Sinnoveg (plantes) - les PME exportent

L’innovation par les plantes

photo temoignage sinnoveg

C’est en 1975, que Daniel Soupe créa un groupe de pépinières portant son nom. En 2004, la société Sinnoveg (Société d’Innovation Végétale) vit le jour au sein de cette entité. Elle concrétise la valeur de l’inventivité et démontre, s’il en était besoin, que l’innovation a sa place dans tous les secteurs d’activité et n’est pas l’apanage du seul secteur des « high tech ».
A l’origine, la pépinière de Daniel Soupe correspondait à une volonté. Au-delà de l’ornemental classique, cultiver des arbres sauvages et redonner leur place aux formes naturelles. Cette orientation novatrice allait lui ouvrir, en plus de celui des particuliers, le marché des collectivités et particulièrement celui des villes. Les espèces végétales naturelles, dans de nombreux cas, apportent un plus certain à l’esthétique des espaces urbains, et résistent aux conditions très particulières de cet environnement.
Poussant plus loin sa réflexion, Daniel Soupe souhaita, dans le cadre de Sinnoveg, étendre l’utilisation des végétaux à la résolution des problématiques spécifiques des milieux urbains.
C’est ainsi que fut modernisé et renouvelé le concept de la haie défensive. A partir de brevets c’est un véritable système, de végétaux « tressés et tricotés » qui permet d’obtenir une clôture anti-intrusion et infranchissable parfaitement efficace. Le développement a duré pratiquement 17 ans. Après des tests concluants, la mise sur le marché a eu lieu en 2004. Ce produit a rencontré un succès immédiat à l’international.

Comment a procédé la société pour réussir sa pénétration à l’étranger ?
Elle s’est appuyée sur les compétences des Chambres de Métiers, sur les prestations d’Ubifrance en Chine par exemple, Sinnoveg se fait connaître dans les salons professionnels dédiés à la sécurité (Milipol en France, mais aussi Shanghai, Abu Dhabi…).

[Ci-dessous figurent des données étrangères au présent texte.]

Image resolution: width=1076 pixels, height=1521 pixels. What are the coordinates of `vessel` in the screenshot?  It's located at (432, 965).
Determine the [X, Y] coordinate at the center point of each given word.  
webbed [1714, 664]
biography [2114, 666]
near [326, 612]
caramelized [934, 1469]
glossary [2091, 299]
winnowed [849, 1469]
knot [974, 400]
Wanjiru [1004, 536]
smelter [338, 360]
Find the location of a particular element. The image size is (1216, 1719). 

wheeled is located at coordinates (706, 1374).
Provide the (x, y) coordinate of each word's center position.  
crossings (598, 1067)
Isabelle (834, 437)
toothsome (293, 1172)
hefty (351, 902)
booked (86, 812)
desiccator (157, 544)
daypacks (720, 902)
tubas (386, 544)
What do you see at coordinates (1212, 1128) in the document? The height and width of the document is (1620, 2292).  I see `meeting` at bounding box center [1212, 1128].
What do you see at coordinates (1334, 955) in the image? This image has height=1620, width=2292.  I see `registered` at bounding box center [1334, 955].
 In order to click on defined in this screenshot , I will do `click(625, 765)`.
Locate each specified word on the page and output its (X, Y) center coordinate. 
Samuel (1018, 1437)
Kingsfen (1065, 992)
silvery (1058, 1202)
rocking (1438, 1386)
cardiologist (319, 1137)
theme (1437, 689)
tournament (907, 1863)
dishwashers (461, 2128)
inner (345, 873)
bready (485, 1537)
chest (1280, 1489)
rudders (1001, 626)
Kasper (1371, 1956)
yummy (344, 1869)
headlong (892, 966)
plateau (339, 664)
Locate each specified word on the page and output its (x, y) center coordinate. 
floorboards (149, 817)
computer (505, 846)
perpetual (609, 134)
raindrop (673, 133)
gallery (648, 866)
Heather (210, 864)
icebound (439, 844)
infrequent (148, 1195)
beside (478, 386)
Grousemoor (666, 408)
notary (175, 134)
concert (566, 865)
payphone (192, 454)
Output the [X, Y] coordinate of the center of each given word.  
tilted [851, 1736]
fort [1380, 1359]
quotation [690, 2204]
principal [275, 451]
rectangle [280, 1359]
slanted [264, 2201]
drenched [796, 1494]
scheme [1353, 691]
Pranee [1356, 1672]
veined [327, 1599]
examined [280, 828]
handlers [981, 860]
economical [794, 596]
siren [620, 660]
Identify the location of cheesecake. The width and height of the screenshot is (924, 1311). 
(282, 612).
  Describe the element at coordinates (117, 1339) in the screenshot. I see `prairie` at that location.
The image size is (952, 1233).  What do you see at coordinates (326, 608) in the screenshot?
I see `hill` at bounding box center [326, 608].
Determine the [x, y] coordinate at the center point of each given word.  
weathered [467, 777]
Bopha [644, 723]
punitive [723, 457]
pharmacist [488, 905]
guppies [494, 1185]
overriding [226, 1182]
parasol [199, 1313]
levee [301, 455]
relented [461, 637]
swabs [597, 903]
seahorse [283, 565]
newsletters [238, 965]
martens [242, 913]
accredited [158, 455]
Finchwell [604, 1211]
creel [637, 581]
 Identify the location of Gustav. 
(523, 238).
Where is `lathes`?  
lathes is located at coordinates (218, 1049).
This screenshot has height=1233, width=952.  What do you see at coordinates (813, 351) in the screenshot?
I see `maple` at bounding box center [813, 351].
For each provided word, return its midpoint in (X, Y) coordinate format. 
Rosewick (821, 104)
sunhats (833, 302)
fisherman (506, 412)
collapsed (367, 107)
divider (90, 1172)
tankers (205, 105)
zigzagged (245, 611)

Les marchés prioritaires sont ceux de pays fortement motivés par le sécuritaire. Les clientèles appartiennent simultanément au civil (villes, entreprises…) et au secteur de la défense où les contrats se passent par voie d’appels d’offres. A ce niveau d’ailleurs le potentiel reste énorme, puisque le végétal remet en cause, de par son haut niveau d’efficience, comparé aux solutions habituelles, tous les programmes de sécurité.
Systématiquement, lorsque les contrats ont été conclus, une ou plusieurs structures sont constituées avec des locaux dans chaque pays concerné. C’est le cas au Maroc, en Egypte, à Abou Dhabi…Il ne s’agit pas obligatoirement de structures de production. Ces partenaires doivent présenter toutes garanties de sérieux et de professionnalisme.
Les problèmes essentiels rencontrés sont, d’ordre sanitaire, car, faire voyager des végétaux reste une opération complexe. D’autre part, l’extrême nouveauté des process rend nécessaire de visualiser, les produits, leur efficacité, « les gens veulent voir ». Il est indispensable d’envoyer des échantillons, de disposer de show- rooms. Cette réalité explique que l’Internet reste avant tout une vitrine et ne génère pas encore de commandes directes.

L’innovation continue à être le moteur de la société. Des brevets ont été déposés pour une clôture en végétal à base d’épineux. Un produit s’adressant à un nouveau marché a été testé et commence à être commercialisé : « les Parois Acoustiques Végétales » (PAV). Dès la première année de son installation, cette barrière fondée sur une technique d’auto greffage, offre les mêmes performances acoustiques que les parois actuelles (béton…). Avec le temps, en s’épaississant, en montant, elle parvient à oblitérer de manière totale toute nuisance sonore. Ces Parois Acoustiques Végétales sont en cours d’élaboration et devraient être testées dans quelques mois.

Quels conseils Daniel Soupe souhaite-t-il donner aux dirigeants de PME ? Tenir compte de la culture du pays, rechercher des Français qui connaissent les us et coutumes locales, se renseigner à fond. Il faut fuir les intermédiaires qui prétendent « ouvrir toute les portes ». Ne pas hésiter à faire appel aux organismes ad hoc pour sécuriser les paiements. Enfin, ne jamais oublier que la technologie cela marche à l’international, a fortiori celle des végétaux puisqu’il n’y a jamais de service après-vente à prévoir.